====== LISTED RECORDS ======

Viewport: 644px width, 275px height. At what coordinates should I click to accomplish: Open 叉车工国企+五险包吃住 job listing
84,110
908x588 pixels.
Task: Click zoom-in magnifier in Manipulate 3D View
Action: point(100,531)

======

• WORK TO BE COMPLETED: From the records above, extract every entry exactly as given.

• EXERCISE OUTPUT:
Viewport: 644px width, 275px height. At what coordinates should I click to accomplish: Open 叉车工国企+五险包吃住 job listing
84,110
908x588 pixels.
Task: Click zoom-in magnifier in Manipulate 3D View
Action: point(100,531)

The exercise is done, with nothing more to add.